EXERCISE AIM:
Rewrite the data from the line containing "Open the grid categories icon" through the line containing "I will coord(118,19)." as a two-column CSV with the headers text and answer, one row for each text-and-answer pair. Put each value in a single quoted field, with line breaks turned into spaces.

INPUT RECORDS:
══════════════════════════════

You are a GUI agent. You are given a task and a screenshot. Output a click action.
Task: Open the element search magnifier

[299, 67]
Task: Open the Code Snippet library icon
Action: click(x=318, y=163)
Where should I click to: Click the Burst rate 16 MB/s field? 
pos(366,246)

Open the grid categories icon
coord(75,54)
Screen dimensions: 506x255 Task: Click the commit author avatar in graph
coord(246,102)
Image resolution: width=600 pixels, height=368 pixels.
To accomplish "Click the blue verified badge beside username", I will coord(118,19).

══════════════════════════════

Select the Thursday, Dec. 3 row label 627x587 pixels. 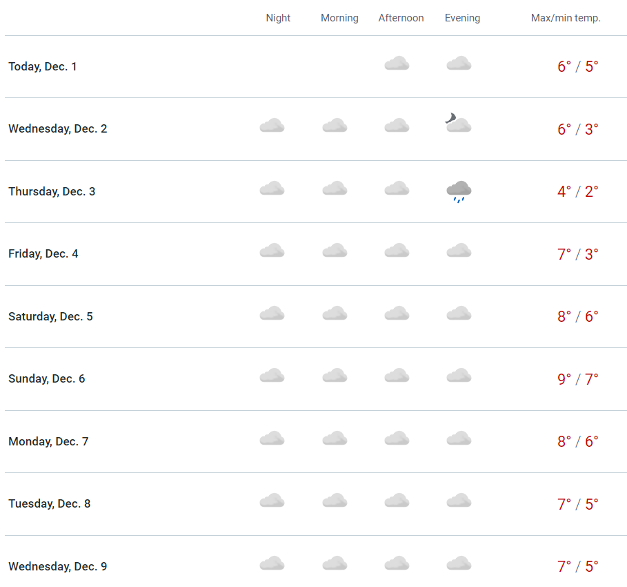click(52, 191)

══════════════════════════════

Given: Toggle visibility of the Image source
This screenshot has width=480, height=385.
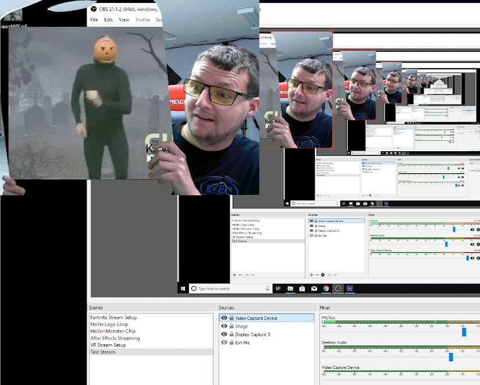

══════════════════════════════

REPLY TO THE EXERCISE:
text,answer
"Open the grid categories icon","coord(75,54)"
"Screen dimensions: 506x255 Task: Click the commit author avatar in graph","coord(246,102)"
"Image resolution: width=600 pixels, height=368 pixels. To accomplish ""Click the blue verified badge beside username"",","I will coord(118,19)."